In 2008, Martin hit the motherlode; a voiceover campaign for S.C Johnson's Pledge products. There were several spots running simultaneously for 3 years. This almost never happens in the wonderful world of advertising. Each spot featured a woman in a glass box. They were really great spots; cool visuals and amusing copy. You can check it out if you go to this link: http://www.youtube.com/watch?v=1zx8j7s7-RQ
Since those spots stopped airing, Martin hasn't booked much of anything. Here's the thing about the union health insurance. Each member has to earn a certain amount of money to qualify for insurance. They keep raising the income level to qualify. Since I am a self-employed massage therapist, I don't get any health insurance. We have an adopted son with severe behavior disorder who needs lots of services just to get through each day. Martin and I are pushing 60. Our son will be 12 next birthday. You do the math. We are the poster family for old parents. We are exhausted by our child's constant neediness. He fractured his kneecap on day 2 of camp and is in a full leg cast. It is 98 degrees today in Chicago. He just called me to inform me that he swallowed hand sanitizer. His friend was giving him some and he tripped, thereby swallowing some. He read the warning on the label, thought he was poisoned and made himself throw up. I asked him what he wanted me to do? Spend 9 hours in the ER? He decided that wasn't a very appealing idea. But, I digress.

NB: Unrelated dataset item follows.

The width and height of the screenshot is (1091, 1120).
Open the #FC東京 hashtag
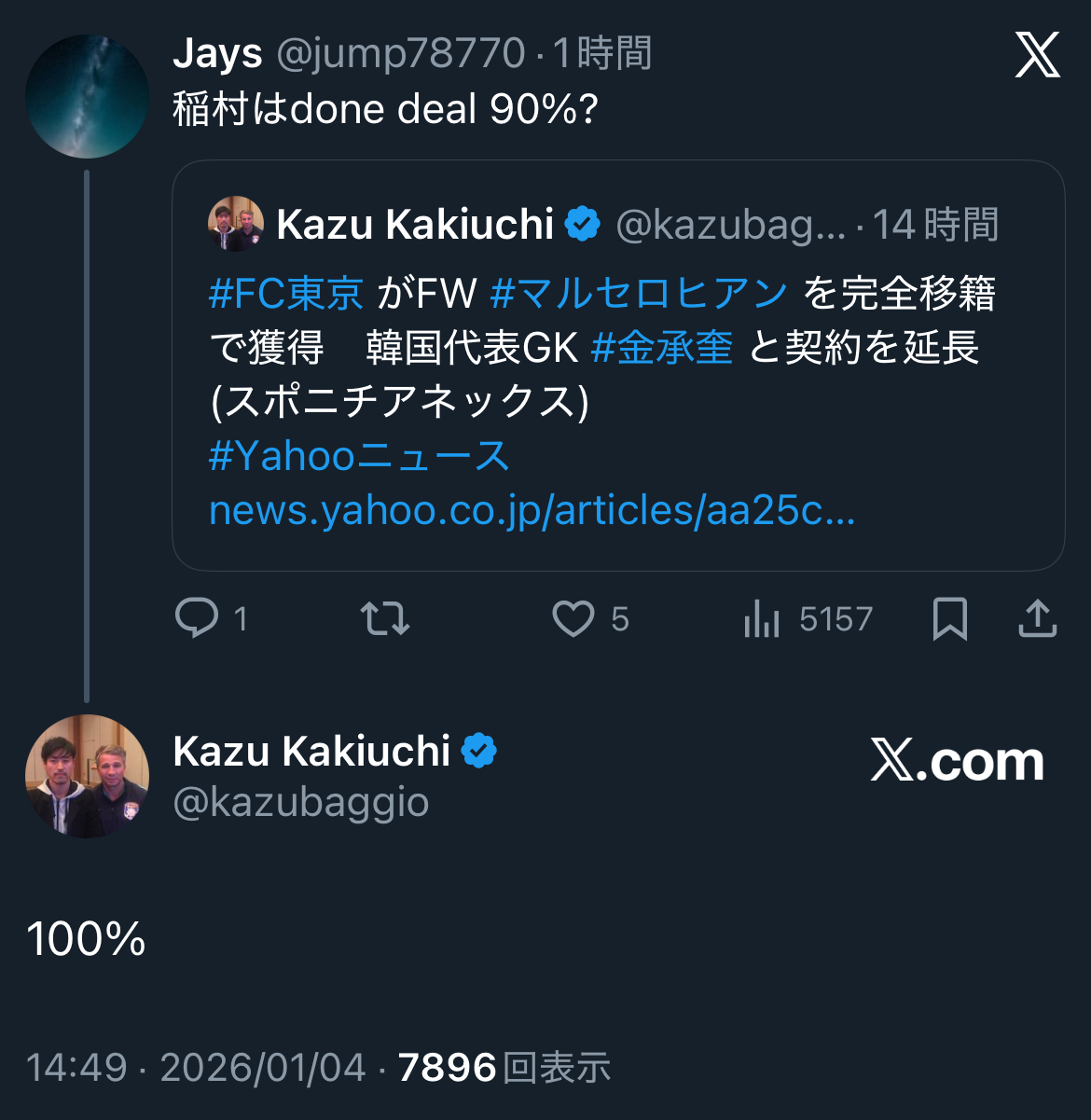[286, 294]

So, as of October, 2012, we will no longer have health insurance through SAG/AFTRA because Martin didn't earn enough to qualify. There is something bass ackwards about this situation. The performers who make hundreds of thousands of dollars, yea, millions of dollars a year, only pay a small premium for health insurance. Those that could pay for it without a second thought qualify for it. Those performers who barely make a living then have to make a decision about whether to forego having health insurance because they can't afford to pay for it. In a sane world, those that make millions of dollars should subsidize those that don't.
So, I thought I would ask Brad Pitt to pay our insurance premium. I guess I sound like a socialist; I did spend 8 years living in Britain where the citizens never see a medical bill and no one ever goes bankrupt when they get sick. It is baffling to me how the richest country in the world can allow its citizens to lose everything just because they become ill.